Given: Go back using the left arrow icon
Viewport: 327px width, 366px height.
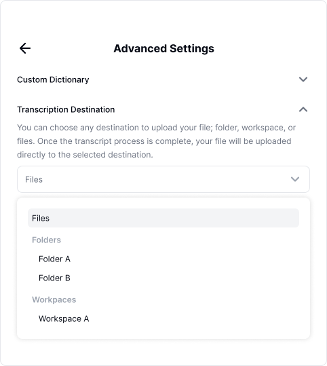Looking at the screenshot, I should tap(25, 48).
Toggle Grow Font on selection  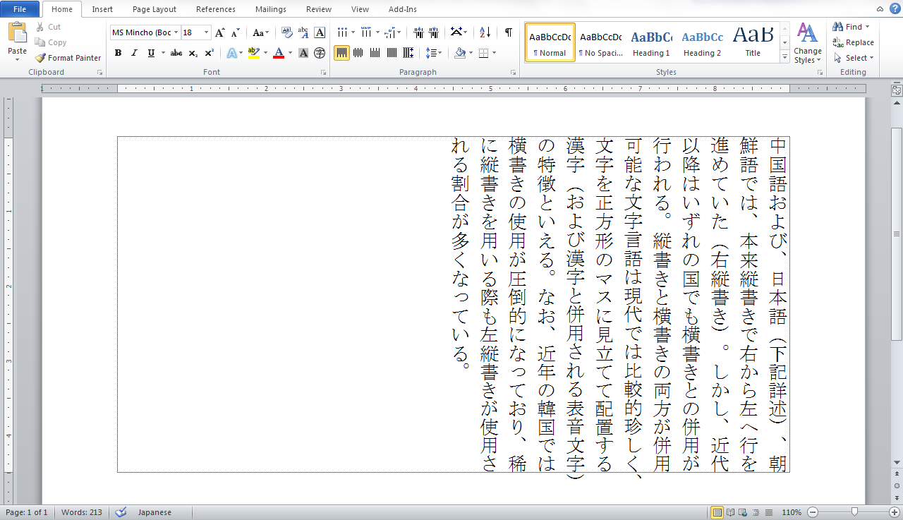(x=219, y=32)
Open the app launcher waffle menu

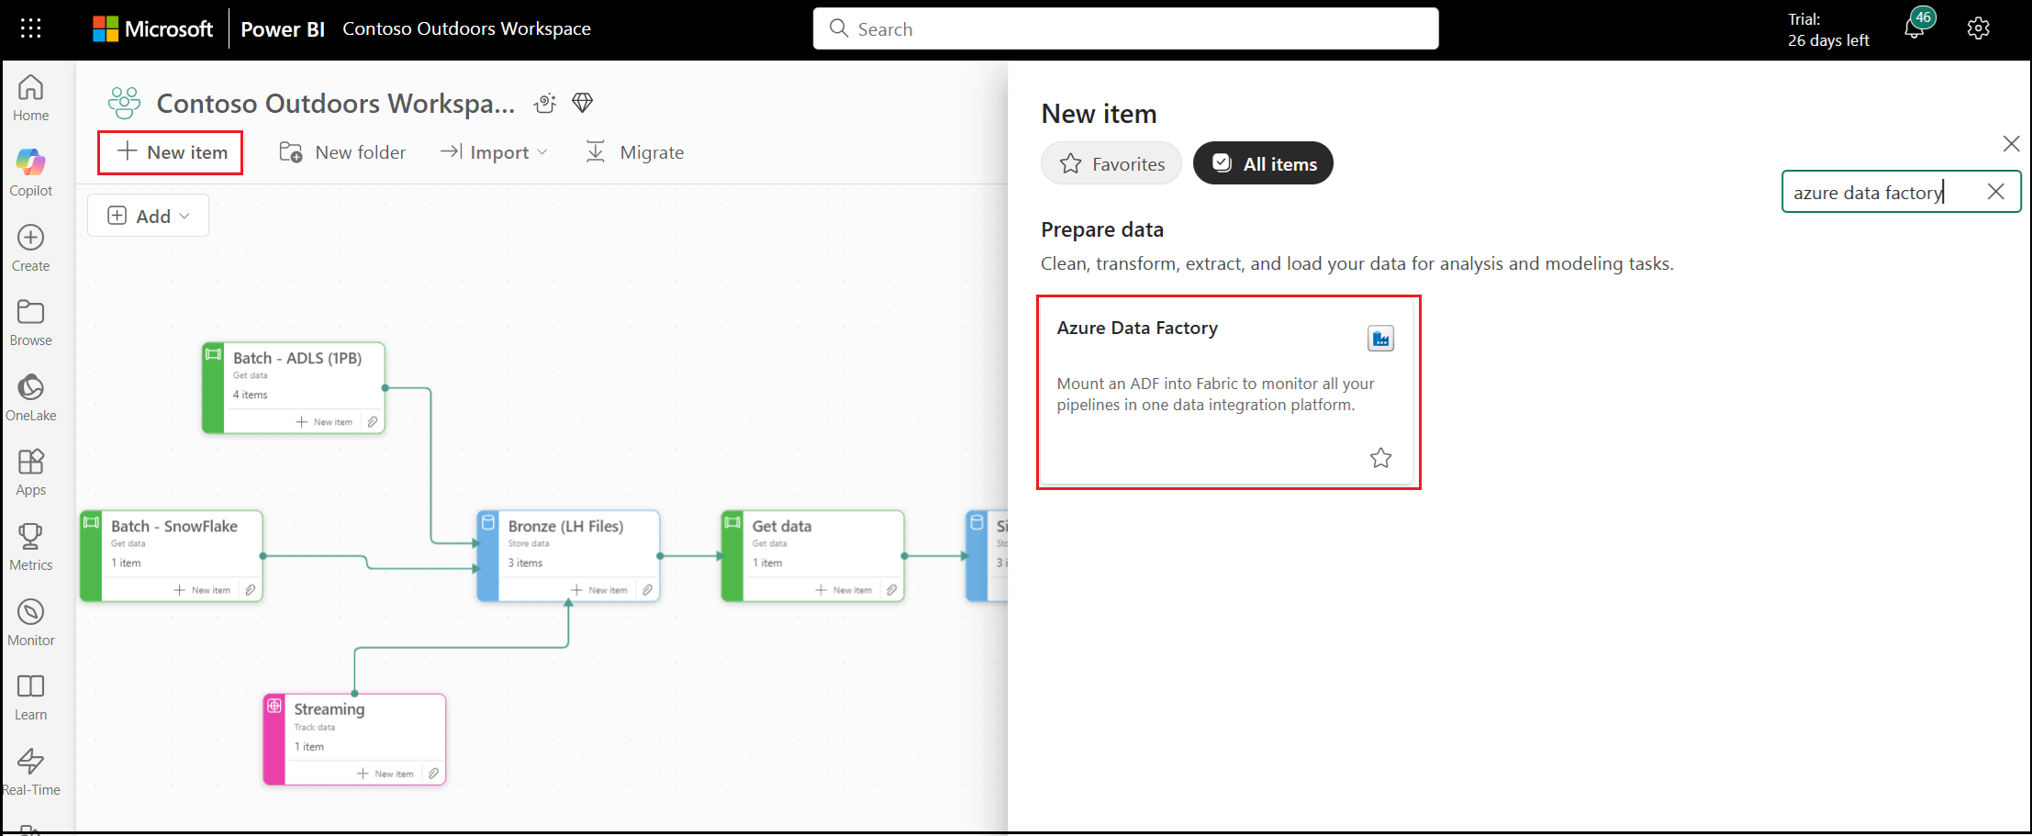(x=30, y=28)
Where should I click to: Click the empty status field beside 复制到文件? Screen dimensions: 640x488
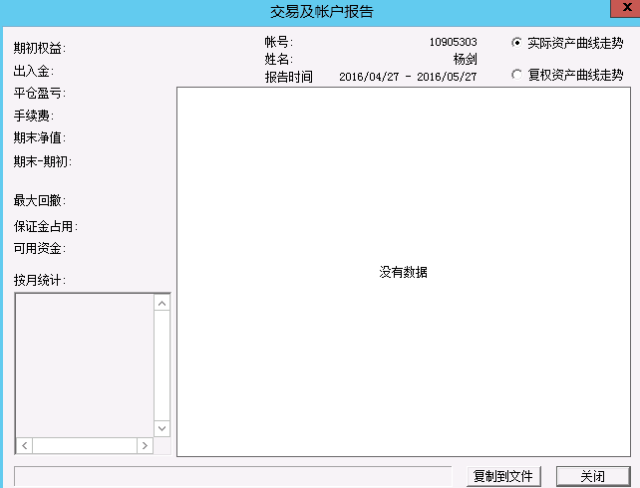(233, 476)
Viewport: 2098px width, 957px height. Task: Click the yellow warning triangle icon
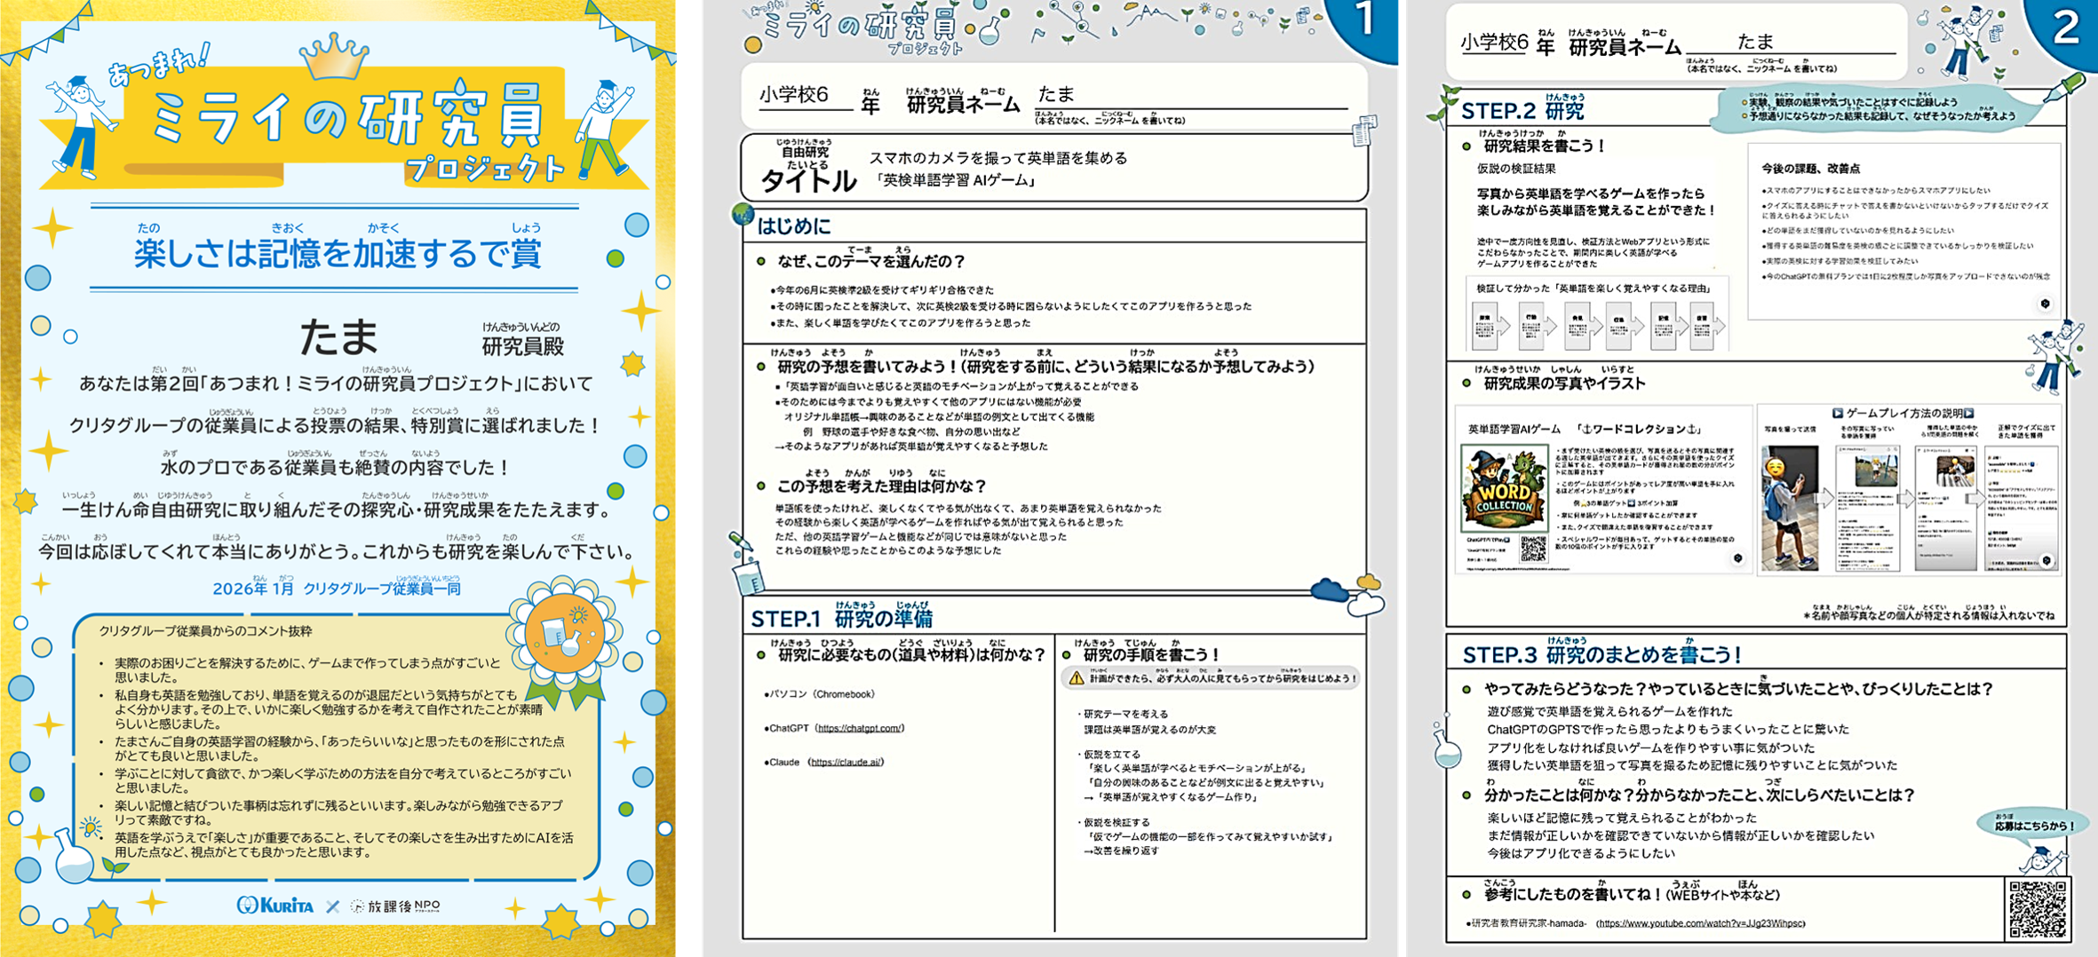pos(1077,679)
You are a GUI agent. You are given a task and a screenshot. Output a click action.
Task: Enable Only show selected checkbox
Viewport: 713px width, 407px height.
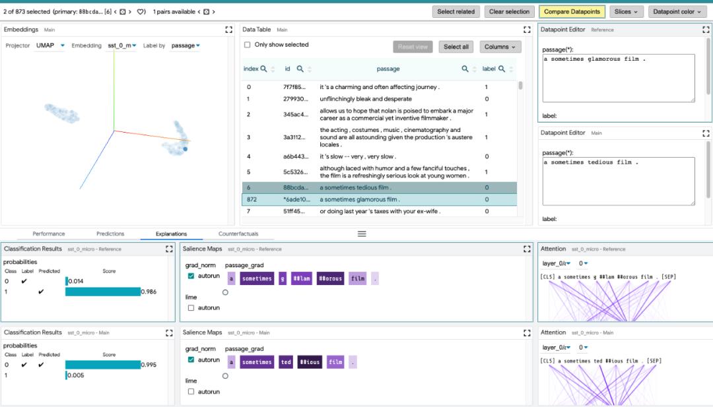pyautogui.click(x=248, y=44)
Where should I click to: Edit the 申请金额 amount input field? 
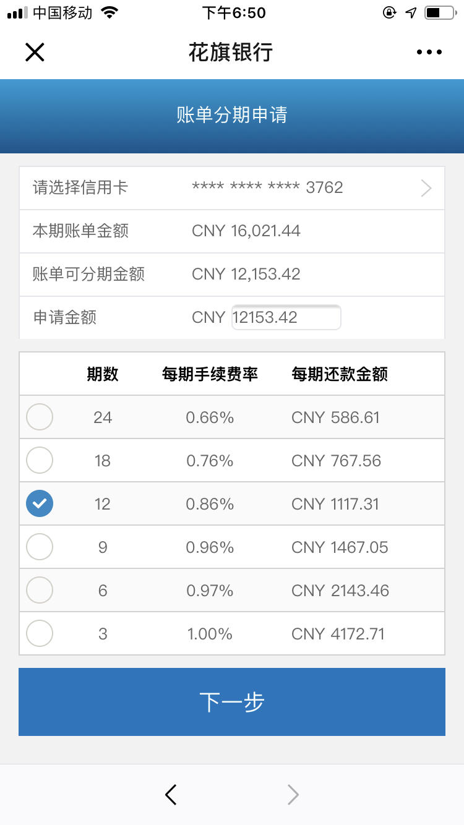click(x=286, y=317)
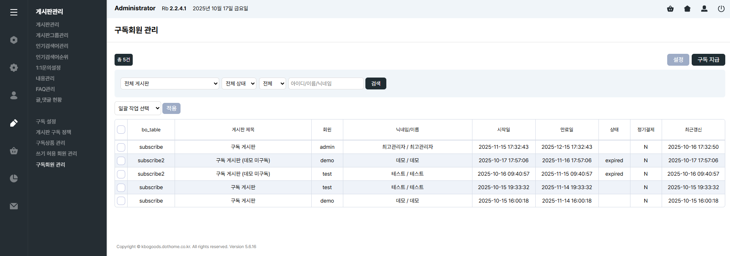Click the gear settings sidebar icon
Image resolution: width=730 pixels, height=256 pixels.
tap(14, 68)
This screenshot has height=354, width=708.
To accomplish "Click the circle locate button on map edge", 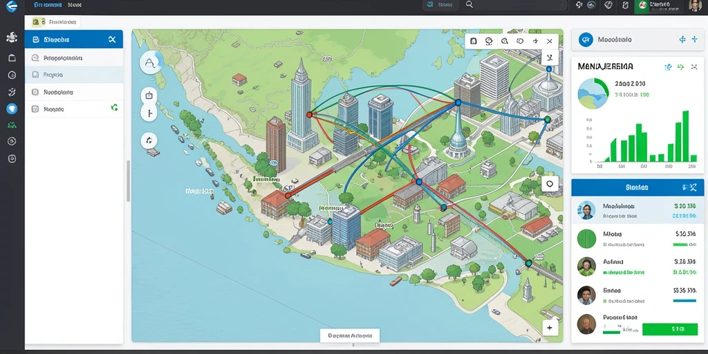I will point(550,184).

§ **AIM OF THE TASK**: Pull out each line of the rows above that contains the string "field".

§ **ANSWER**:
Where should I click to: Click the empty status field beside 复制到文件? Screen dimensions: 640x488
Where should I click to: Edit the 申请金额 amount input field? 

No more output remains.